(Collected data)
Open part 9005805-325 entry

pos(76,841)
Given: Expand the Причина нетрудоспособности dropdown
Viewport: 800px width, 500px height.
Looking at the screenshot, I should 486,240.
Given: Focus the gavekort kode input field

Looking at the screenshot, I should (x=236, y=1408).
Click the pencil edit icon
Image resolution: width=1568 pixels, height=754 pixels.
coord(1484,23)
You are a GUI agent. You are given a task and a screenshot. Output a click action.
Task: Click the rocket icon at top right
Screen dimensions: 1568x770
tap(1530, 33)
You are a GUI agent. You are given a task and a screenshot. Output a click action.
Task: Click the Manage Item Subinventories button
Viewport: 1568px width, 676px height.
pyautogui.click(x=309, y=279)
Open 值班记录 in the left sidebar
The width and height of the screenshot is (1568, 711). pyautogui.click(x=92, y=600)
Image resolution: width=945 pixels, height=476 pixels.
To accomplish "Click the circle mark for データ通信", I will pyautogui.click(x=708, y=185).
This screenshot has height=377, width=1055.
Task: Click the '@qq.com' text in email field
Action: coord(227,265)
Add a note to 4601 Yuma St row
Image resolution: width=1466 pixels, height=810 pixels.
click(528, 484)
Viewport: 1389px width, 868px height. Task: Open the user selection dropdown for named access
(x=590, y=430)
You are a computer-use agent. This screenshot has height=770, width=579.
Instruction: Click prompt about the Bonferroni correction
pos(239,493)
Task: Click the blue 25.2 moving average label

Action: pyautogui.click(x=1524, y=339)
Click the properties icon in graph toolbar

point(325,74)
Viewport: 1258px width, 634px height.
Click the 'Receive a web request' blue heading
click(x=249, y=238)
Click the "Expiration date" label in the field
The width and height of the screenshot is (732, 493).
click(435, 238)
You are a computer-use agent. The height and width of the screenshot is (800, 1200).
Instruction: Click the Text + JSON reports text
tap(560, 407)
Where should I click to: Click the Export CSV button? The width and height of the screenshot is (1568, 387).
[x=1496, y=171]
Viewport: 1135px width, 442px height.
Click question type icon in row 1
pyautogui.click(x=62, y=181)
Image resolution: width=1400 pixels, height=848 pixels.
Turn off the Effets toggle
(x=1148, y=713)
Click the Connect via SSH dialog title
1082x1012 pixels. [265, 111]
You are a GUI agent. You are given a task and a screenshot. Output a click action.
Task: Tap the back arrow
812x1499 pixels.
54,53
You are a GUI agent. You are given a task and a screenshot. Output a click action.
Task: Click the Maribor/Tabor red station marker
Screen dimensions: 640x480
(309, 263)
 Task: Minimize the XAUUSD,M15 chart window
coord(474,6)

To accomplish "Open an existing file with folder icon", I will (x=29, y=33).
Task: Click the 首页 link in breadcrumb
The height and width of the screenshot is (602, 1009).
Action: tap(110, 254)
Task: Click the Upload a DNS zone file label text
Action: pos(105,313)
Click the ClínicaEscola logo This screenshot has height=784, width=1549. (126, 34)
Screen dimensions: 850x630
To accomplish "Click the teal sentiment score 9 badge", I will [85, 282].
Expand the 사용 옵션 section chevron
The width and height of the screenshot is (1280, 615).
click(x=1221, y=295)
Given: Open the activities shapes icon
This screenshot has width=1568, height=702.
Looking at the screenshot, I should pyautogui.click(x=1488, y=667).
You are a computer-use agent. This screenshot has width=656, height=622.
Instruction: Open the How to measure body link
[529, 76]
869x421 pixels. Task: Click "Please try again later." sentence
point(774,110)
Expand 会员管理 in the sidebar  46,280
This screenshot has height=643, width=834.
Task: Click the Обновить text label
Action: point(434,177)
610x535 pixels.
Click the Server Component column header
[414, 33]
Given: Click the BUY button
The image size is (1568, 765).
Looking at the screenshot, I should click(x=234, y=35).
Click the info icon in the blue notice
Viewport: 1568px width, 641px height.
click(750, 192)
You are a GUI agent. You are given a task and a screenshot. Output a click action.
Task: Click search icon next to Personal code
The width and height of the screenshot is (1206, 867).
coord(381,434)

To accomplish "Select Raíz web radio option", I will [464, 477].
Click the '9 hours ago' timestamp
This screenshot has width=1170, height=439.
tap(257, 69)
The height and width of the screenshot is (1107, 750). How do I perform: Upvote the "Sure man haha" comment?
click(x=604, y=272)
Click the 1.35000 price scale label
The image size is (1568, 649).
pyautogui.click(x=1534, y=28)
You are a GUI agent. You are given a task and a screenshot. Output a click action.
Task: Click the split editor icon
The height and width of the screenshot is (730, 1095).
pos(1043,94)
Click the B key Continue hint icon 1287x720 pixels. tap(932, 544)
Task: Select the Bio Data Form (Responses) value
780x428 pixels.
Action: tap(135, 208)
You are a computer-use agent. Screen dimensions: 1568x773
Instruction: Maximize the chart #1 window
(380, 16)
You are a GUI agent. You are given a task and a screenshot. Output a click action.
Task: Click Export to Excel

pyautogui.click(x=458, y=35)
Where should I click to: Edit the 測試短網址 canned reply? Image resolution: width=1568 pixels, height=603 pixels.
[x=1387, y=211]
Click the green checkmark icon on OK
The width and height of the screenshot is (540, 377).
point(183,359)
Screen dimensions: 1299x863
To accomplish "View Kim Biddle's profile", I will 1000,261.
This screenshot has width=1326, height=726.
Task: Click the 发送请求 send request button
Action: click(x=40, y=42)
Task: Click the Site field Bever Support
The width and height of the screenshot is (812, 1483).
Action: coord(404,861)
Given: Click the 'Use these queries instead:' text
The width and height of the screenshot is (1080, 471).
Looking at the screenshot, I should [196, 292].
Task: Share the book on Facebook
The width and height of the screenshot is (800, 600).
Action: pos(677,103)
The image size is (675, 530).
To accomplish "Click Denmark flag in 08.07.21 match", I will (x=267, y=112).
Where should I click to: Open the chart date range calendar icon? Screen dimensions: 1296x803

Task to complete ▸ Return only the lines between the one holding "Click the ClínicaEscola" and the one holding "Given: Open the activities shapes icon", inclusive, exactly as they appear above.

Response to the exercise ▸
Click the ClínicaEscola logo This screenshot has height=784, width=1549. (126, 34)
Screen dimensions: 850x630
To accomplish "Click the teal sentiment score 9 badge", I will [85, 282].
Expand the 사용 옵션 section chevron
The width and height of the screenshot is (1280, 615).
click(x=1221, y=295)
Given: Open the activities shapes icon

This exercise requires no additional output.